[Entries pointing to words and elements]
<<<<

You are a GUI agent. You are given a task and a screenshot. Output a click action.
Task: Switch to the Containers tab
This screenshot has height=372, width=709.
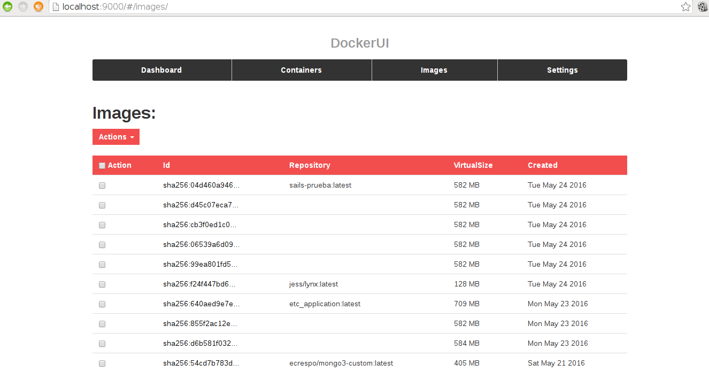click(301, 70)
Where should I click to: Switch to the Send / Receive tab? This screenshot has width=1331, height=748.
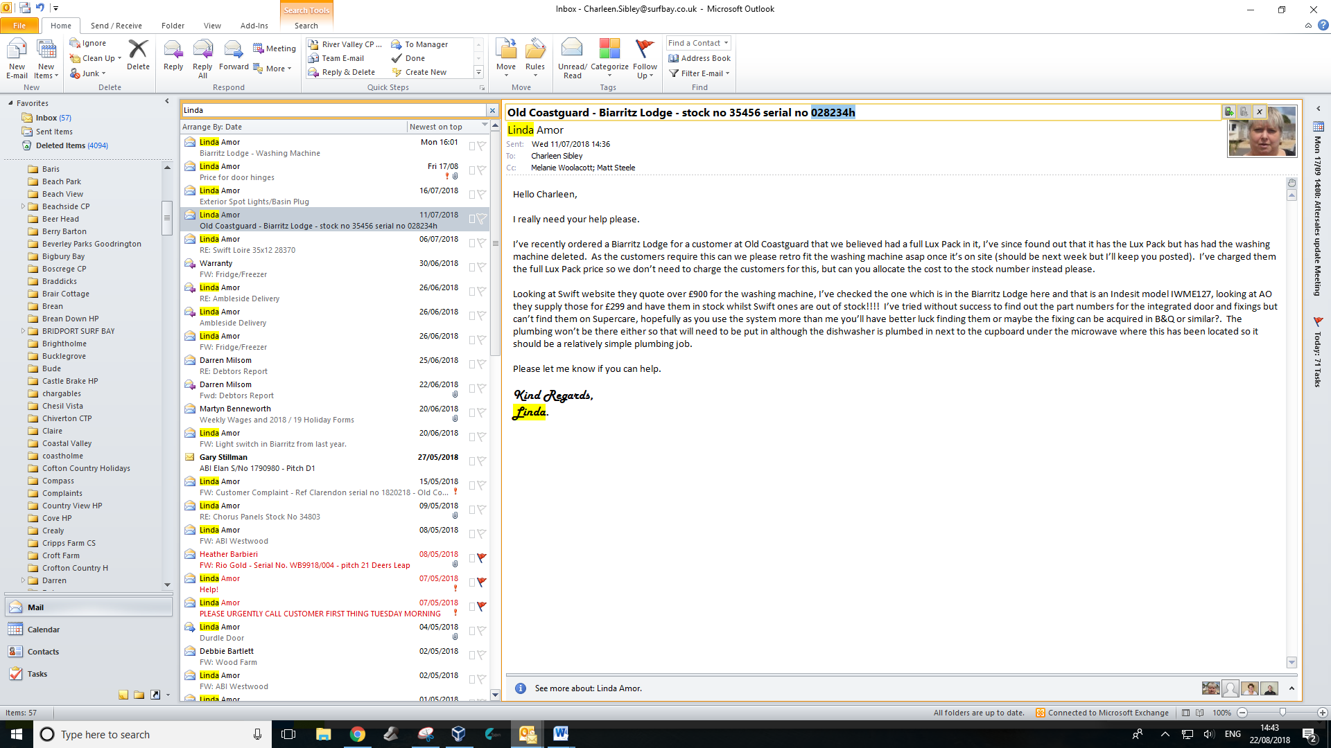(x=116, y=26)
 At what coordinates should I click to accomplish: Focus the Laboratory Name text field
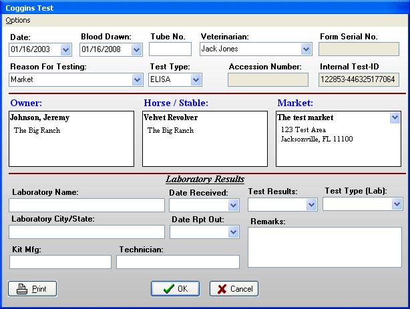pyautogui.click(x=87, y=206)
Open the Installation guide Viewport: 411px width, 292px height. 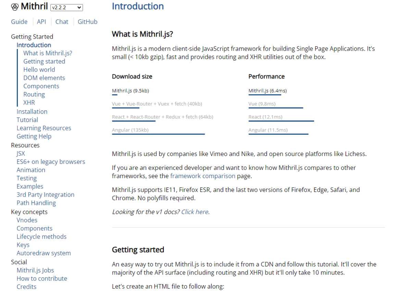32,111
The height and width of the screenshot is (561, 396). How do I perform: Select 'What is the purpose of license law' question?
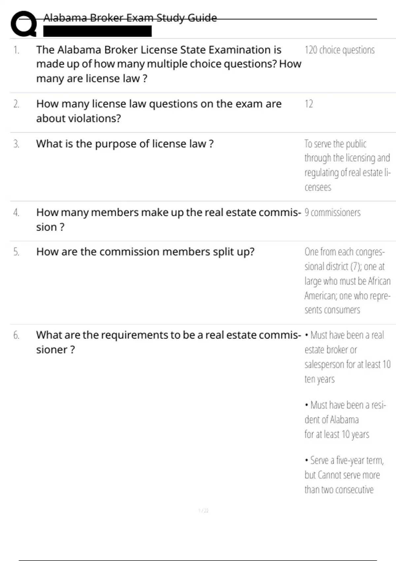[125, 144]
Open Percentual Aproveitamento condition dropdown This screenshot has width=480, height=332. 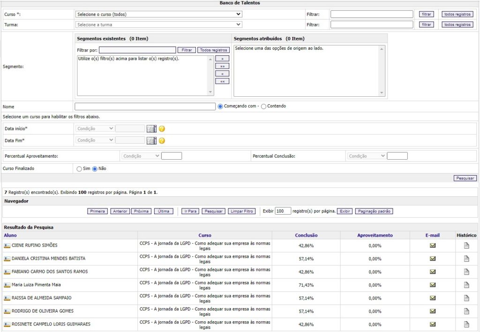tap(141, 156)
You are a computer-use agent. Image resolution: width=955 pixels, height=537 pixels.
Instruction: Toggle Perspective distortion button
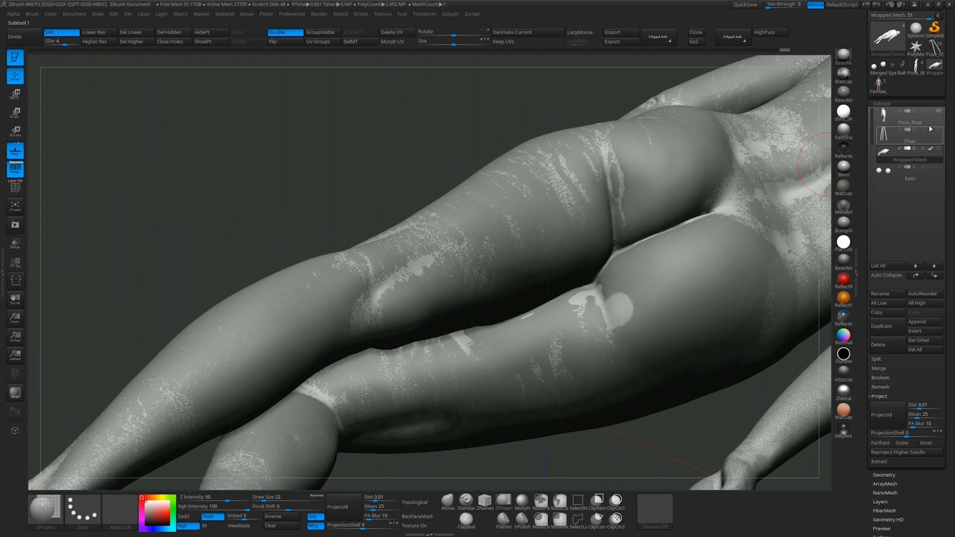coord(15,169)
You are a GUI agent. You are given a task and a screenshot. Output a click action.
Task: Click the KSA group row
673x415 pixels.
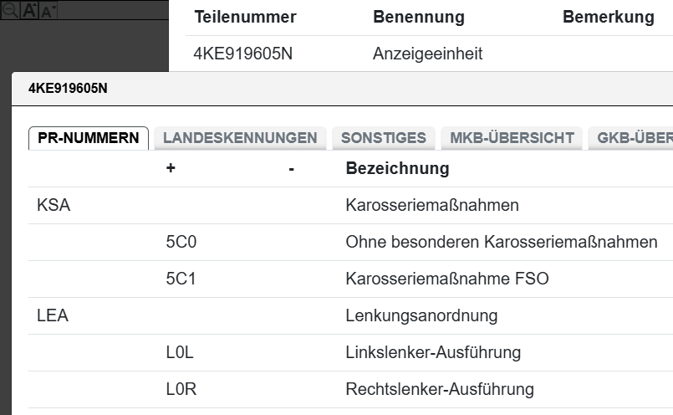point(54,205)
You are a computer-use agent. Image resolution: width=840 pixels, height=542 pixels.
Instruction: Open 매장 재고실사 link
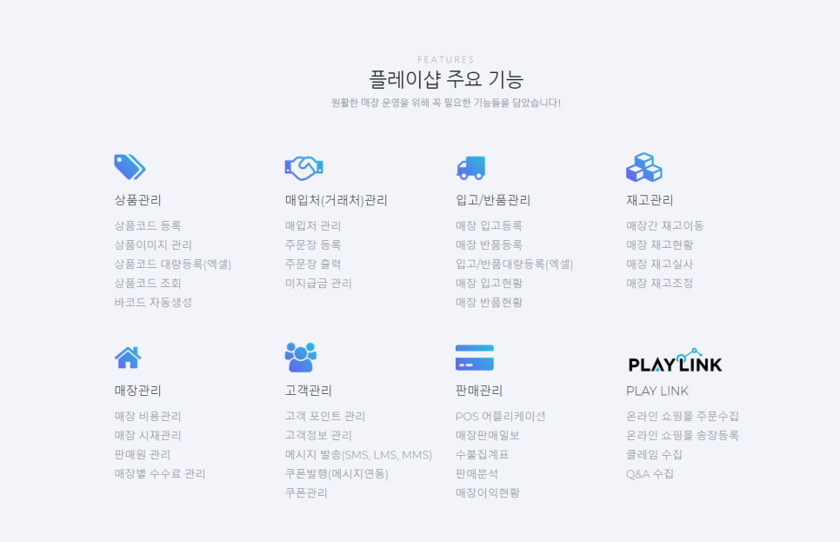tap(659, 264)
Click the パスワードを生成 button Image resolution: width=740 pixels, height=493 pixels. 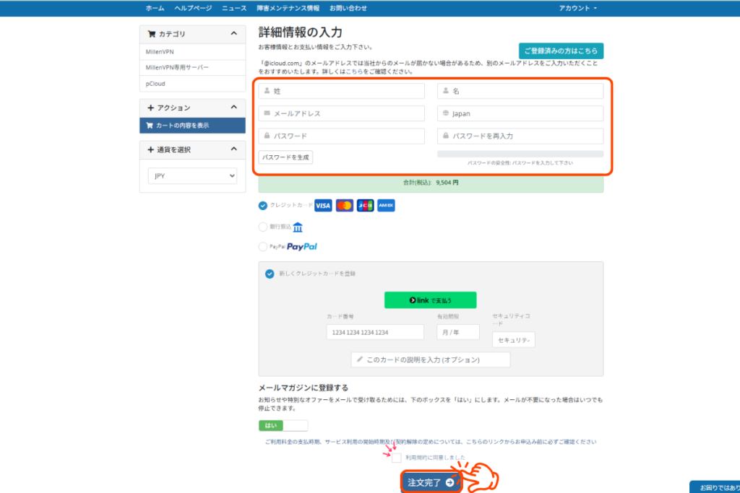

>>>>

- Given request: Copy out the lines from the first one through the line containing "click(301, 70)", including both. Leave the pictures out.

- Solution for this problem:
You are a GUI agent. You are given a task and a screenshot. Output a click action.
Task: Switch to the Containers tab
This screenshot has height=372, width=709.
click(301, 70)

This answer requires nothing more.